Última atualização em 4 de dezembro de 2023 às 18h35.
A política costuma montar armadilhas para os políticos, lato sensu, que constroem a trajetória com base em princípios absolutos. Em algum momento, geralmente quando o político ou seu grupo ascendem a posições de poder, esses princípios são capturados no redemoinho das disputas políticas, e o princípio antes férreo acaba pintado com as cores da seletividade e da hipocrisia.
Esse roteiro é especialmente frequente entre os autoproclamados defensores dos direitos humanos. E do estado de direito. Nesses casos, é sempre útil fazer o teste definitivo. Quando estiver diante de um defensor dos direitos humanos, ou do devido processo legal, verifique se ele os defende também para os inimigos, e não apenas para os aliados.
Mas nem todo produto vencido está estragado. Mesmo ao custo de ver desvestida a hipocrisia, mesmo a nudez do rei estando visível, o estratagema pode perfeitamente funcionar. Acontece quando a hipocrisia e a seletividade entram em consonância com os desejos, ódios ou preconceitos das massas, e essas deformidades do espírito transformam-se em força material.
O mecanismo tem aplicabilidade quase universal. Na política externa, quando interessa, invoca-se o direito das nações à autodeterminação. Em outros casos, prevalece a exigência externa de que o país siga religiosamente os direitos humanos e certos modelos de democracia preestabelecidos.
Outro princípio é a exigência da solução pacífica dos conflitos. Mais um teste que nunca falha. Quando o político levanta a justa bandeira da paz, verifique se ele faz isso também quando o lado que ele apoia numa guerra está em vantagem, quando existe a possibilidade real de o conflito ser resolvido favoravelmente pela força das armas.

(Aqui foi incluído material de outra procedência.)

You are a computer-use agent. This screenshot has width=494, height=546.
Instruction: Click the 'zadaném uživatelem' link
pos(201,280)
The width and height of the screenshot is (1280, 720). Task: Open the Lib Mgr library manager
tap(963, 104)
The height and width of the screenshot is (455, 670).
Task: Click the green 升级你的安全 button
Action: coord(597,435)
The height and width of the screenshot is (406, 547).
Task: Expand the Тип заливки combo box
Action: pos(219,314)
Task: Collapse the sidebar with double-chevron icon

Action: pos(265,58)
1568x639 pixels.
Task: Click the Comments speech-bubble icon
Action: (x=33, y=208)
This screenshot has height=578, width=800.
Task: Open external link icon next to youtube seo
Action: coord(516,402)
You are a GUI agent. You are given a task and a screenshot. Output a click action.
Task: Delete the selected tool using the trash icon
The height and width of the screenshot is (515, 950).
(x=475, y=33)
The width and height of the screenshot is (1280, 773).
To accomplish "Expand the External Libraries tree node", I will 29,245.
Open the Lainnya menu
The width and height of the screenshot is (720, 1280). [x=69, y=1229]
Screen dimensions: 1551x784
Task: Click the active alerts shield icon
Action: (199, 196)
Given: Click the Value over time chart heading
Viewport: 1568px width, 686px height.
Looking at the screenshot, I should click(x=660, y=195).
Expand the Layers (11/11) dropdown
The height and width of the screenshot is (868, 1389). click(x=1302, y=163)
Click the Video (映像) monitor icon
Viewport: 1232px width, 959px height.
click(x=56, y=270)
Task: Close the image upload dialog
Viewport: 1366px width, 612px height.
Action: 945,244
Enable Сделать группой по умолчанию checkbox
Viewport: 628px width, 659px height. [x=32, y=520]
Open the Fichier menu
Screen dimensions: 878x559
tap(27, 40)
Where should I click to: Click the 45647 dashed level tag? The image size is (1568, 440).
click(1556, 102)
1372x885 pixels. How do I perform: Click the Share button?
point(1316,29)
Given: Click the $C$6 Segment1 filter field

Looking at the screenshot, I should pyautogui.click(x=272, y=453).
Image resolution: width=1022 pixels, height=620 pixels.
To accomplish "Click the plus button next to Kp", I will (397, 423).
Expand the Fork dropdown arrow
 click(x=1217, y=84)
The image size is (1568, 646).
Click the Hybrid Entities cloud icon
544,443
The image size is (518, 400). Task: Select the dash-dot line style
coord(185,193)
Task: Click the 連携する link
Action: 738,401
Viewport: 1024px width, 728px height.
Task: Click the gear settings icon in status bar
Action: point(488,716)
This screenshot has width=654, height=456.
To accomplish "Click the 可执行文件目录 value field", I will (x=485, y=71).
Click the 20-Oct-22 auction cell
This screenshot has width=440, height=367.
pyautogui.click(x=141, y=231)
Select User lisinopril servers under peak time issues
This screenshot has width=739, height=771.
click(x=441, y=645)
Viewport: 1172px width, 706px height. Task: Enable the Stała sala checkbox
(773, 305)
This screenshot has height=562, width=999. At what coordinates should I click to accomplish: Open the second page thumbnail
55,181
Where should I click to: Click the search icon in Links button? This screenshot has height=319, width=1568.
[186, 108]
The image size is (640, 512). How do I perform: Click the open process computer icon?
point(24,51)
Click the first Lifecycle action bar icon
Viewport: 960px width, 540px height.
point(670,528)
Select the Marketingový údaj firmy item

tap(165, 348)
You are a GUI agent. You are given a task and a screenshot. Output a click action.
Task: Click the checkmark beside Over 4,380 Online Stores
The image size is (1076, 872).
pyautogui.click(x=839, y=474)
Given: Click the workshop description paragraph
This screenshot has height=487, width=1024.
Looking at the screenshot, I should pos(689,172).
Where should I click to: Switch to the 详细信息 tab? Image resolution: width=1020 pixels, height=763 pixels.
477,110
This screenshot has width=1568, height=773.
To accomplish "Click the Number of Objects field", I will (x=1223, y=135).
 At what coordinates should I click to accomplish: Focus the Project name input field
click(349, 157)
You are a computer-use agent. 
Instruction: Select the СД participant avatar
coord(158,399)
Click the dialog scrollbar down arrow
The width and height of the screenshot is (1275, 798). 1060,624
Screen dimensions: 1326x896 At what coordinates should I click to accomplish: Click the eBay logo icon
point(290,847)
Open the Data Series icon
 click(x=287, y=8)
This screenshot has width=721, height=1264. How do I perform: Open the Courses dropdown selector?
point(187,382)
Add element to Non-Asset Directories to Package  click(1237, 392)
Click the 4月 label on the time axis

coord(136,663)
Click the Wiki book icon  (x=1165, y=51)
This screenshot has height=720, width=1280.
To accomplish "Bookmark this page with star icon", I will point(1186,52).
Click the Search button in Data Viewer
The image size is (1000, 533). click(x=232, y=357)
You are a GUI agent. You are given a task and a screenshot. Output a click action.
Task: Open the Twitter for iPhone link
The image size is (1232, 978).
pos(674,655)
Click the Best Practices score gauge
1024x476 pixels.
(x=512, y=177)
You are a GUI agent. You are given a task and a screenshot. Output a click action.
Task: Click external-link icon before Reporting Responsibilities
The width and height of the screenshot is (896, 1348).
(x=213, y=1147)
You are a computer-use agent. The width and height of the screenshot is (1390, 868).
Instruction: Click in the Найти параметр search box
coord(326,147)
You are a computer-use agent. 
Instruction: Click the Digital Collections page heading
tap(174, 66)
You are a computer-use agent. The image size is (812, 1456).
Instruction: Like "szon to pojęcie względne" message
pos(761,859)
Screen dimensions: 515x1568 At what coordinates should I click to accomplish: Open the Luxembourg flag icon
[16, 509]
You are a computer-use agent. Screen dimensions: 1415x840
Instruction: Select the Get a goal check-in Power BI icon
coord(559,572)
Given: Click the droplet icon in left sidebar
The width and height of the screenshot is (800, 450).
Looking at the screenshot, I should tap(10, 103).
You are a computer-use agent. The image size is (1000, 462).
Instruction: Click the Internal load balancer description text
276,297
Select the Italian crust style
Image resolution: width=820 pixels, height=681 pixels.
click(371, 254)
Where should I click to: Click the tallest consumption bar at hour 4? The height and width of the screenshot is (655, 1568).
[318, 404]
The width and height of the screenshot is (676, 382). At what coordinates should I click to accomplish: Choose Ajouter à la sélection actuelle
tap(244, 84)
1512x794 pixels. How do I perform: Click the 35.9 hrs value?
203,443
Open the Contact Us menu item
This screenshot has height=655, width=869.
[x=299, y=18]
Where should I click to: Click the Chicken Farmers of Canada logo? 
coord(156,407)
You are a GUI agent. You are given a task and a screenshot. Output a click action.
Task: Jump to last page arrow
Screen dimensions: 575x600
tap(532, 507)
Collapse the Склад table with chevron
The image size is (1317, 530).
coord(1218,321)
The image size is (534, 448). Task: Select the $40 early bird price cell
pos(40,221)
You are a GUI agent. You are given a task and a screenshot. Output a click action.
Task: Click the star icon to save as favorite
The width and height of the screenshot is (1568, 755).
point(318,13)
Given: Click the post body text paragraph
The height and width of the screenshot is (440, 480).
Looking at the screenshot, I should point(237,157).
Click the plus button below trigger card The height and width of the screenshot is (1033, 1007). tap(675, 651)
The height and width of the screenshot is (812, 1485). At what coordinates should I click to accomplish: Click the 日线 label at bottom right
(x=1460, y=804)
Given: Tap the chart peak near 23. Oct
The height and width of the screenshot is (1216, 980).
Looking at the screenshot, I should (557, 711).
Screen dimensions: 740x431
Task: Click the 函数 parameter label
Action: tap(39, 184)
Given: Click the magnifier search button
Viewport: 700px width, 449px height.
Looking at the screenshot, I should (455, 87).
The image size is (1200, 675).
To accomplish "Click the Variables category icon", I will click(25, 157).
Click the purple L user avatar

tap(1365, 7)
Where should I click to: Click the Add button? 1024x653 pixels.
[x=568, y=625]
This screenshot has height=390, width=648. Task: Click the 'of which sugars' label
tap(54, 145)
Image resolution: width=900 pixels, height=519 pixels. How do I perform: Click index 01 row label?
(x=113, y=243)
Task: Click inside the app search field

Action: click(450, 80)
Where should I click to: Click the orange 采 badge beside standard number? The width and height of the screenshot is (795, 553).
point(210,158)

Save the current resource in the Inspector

Nesses casos, o mais comum é o pacifista indignado transmutar-se rapidamente em defensor do direito à autodefesa, ou à rebelião.
Mas tudo tem um outro lado. A hipocrisia e a seletividade características da política abrem o mercado de oportunidades para os grilos falantes que se dedicam a exigir coerência. Para o que foi dito ontem continuar valendo hoje. E estará completo o elenco do teatro político. Mesmo os espetáculos de qualidade duvidosa atrairão público.
Quando é que o equilíbrio entra em risco? Uma situação clássica é quando a vida das massas se deteriora e o governante, de tantas máscaras vestidas e desvestidas, de tanto dizer algo e seu contrário, torna-se um desconhecido grotesco e perde a condição de liderar. Outra é quando alterações ambientais provocam o extermínio em massa dos grilos falantes.
Sempre uma tentação para o poder. A combinação das duas circunstâncias costuma ser fatal. Aí aparecem os relâmpagos em céu azul, e tudo que é sólido se desmancha no ar.